VB.Net Timeout Error

  • Thread starter Thread starter Mike
  • Start date Start date
M

Mike

I am having a problem with a VB.Net 2.0 Windows application.

When the user selects an item in the lookup box, It uses ADO to
retrieve data into a SQLDataReader, It then bind's this to a data
grid. This works fine normally and the stored procude will take less
than a second to run. I am also closing and disposing the connection
at then end of the task.

Problem comes if you leave the application open for a few minutes not
doing anything then come back to it. When you come back and click the
lookup box or try anthing else which uses ADO in the application, you
get:

Timeout expired. The timeout period elapsed prior to completion of
the operation or the server is not responding.

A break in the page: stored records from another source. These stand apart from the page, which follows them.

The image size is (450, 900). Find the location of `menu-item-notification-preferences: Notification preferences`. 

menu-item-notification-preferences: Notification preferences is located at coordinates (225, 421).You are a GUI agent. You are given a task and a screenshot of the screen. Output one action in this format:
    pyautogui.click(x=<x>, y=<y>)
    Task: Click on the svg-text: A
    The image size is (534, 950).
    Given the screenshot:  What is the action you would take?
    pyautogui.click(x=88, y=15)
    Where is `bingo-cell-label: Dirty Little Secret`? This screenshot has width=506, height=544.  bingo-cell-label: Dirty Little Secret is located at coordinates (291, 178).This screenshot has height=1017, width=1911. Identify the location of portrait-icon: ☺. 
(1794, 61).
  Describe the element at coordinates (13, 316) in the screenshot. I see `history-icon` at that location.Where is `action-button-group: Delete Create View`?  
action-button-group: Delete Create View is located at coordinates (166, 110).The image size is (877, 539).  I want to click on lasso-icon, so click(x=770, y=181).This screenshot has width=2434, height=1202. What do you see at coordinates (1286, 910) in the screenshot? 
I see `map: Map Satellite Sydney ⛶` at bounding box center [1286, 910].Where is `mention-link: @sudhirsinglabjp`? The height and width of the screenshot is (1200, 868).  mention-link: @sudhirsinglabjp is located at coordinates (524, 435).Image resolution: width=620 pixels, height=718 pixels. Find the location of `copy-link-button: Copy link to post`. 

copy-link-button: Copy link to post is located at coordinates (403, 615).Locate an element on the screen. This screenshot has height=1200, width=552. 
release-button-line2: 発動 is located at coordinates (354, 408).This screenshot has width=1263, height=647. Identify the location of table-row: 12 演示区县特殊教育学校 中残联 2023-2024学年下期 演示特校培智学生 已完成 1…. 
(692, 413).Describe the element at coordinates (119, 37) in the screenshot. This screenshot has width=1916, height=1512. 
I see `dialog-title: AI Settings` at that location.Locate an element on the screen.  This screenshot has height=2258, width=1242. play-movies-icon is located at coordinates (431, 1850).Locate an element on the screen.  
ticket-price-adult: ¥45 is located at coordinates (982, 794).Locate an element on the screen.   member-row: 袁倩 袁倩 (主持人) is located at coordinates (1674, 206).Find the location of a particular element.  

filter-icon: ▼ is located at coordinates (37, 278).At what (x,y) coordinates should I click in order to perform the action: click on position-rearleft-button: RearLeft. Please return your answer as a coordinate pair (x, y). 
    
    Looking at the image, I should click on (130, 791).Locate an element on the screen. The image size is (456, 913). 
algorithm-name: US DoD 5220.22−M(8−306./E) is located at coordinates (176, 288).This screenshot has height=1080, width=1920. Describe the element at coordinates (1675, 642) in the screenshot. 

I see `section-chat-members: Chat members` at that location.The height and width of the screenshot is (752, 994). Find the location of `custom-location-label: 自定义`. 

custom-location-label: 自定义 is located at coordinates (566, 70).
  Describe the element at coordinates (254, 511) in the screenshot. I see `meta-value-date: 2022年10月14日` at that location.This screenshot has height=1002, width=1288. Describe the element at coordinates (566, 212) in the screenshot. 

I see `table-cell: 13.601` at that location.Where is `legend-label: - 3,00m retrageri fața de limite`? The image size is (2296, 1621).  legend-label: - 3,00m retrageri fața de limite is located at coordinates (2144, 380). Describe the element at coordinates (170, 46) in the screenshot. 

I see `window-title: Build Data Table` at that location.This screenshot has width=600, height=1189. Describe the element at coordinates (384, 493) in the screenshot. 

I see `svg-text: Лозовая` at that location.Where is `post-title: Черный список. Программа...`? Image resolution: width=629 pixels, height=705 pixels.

Can anybody shed any light on this?
 
Hi Mike,
In my view binding data to grid using SQLDataReader will work only with
ASP.NET grid and not with WinForms Grid, Reason why i say is because,
DataReaders are forward only cursors, so it may work well with ASp.NET Grid
and

Since in WinForm grid you can navigate through records up and down, it will
work best with DataSet and not DataReaders.

Try using Dataset instead of DataReaders.

Regards
JIGNESH.
 
Mike said:
I am having a problem with a VB.Net 2.0 Windows application.

When the user selects an item in the lookup box, It uses ADO to
retrieve data into a SQLDataReader, It then bind's this to a data
grid. This works fine normally and the stored procude will take less
than a second to run. I am also closing and disposing the connection
at then end of the task.

Problem comes if you leave the application open for a few minutes not
doing anything then come back to it. When you come back and click the
lookup box or try anthing else which uses ADO in the application, you
get:

Timeout expired. The timeout period elapsed prior to completion of
the operation or the server is not responding.

Can anybody shed any light on this?

From what I understand, when using a SQLDataReader, the connection may
still be open due to the reader has not read all of the records, and it has
to go back and read more records. The connection is still open.

You can use a strong named collection of objects or an ArrayList of objects
with the SQLDataReader, populate an object representing the data, put each
object into a strong named collection or ArrayList and bind the collection
or ArrayList to the control. Or you can use a Dataset, set a Datatable to
the Dataset, and bind the Datatable to the control. In either of the cases,
the data is in memory, as opposed to using a DataReader where the connection
may still be open when bound to the control to read more records.

This is the reason MVP (Model View Presenter) is becoming popular now,
because this eliminates the direct connection or call from the UI to a
database. where as, one has the UI/MVP/Business layer/Data Access layer with
each layer being abstracted from the other or loosely coupled.

They also have the <List> in .Net 2005 too.